Digicel, a mobile operator across Caribbean and South Pacific markets, filed for an Initial Public Offering, with its documentation revealing some interesting details of its business plans.
The company said that it intends to use the proceeds for “general corporate purposes”, including capital expenditures and acquisitions, and to repay existing debts. It does not expect to use proceeds to fund dividends to shareholders.
In its regulatory filing, the company said it is “in the process of evolving from a pure mobile telecommunications company into a leading total communications and entertainment provider”.
This includes expanding its product offerings through development of its business-focused services, and entering cable television and broadband markets, which have a lower penetration than mobile services in its markets.
It said that it “believes there are significant synergies from offering a combination of mobile, business solution, cable TV and broadband and other related products and services”, related to brand, people, networks and distribution capabilities.
With regard to this, it has completed a number of acquisitions, and is implementing plans for greenfield launches.
The company provides mobile services to 13.6 million subscribers in 31 markets with an aggregate population of “approximately 32 million people”. It offers HSPA+ or LTE services in 30 markets and holds the number one market position in 21 territories, with mobile market share of more than 50 per cent in 20 markets.
It said that more than 50 per cent of its total mobile voice traffic is on-net, which is “the most profitable type of mobile voice traffic for Digicel due to the fact that Digicel does not need to pay interconnect fees to third parties”. It said its leadership position also minimises the impact of termination rate cuts.

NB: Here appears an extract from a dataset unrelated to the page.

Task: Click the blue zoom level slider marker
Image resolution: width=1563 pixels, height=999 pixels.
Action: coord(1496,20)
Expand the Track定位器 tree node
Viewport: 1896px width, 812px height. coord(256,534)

In the three years to 31 March 2015, it has “made a strategic decision to invest $1.5 billion in capital expenditure”, to “create a superior network infrastructure that it believes will facilitate and provide it with the capacity for future growth across mobile, cable TV and broadband, and business solutions”.
It owns “approximately 5,600” of the “approximately 5,940” cell sites it uses, which significantly reduces its payments to third-parties for tower leases.

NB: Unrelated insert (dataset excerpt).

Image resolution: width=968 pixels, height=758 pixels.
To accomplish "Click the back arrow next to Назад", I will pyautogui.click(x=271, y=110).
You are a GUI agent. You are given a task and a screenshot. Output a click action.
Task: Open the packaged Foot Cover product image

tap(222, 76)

With regard to its fixed services, the company has constructed FTTH networks in certain areas of Haiti, Jamaica, Trinidad and Tobago, Barbados, and Papua New Guinea, which it continues to extend, and is the advanced stages of building FTTH networks in Jamaica, Trinidad and Tobago and Barbados.
It has also acquired cable TV and broadband companies in Anguilla, Nevis, Montserrat, Dominica, Turks and Caicos and Jamaica, two cable TV services in Papua New Guinea and a subsea fibre network of 3,100 km connecting many of its Caribbean markets with each other and with the United States. It also has agreements with third party subsea fibre companies in the Caribbean and South Pacific.
The company reported a loss for the year to 31 March 2015 of $157.6 million, compared with a prior-year profit of $43.5 million, on revenue of $2.79 billion, up from $2.75 billion.
In the most recent year, 66.8 per cent of revenue came from Jamaica, Haiti, Papua New Guinea, Trinidad and Tobago and the French West Indies.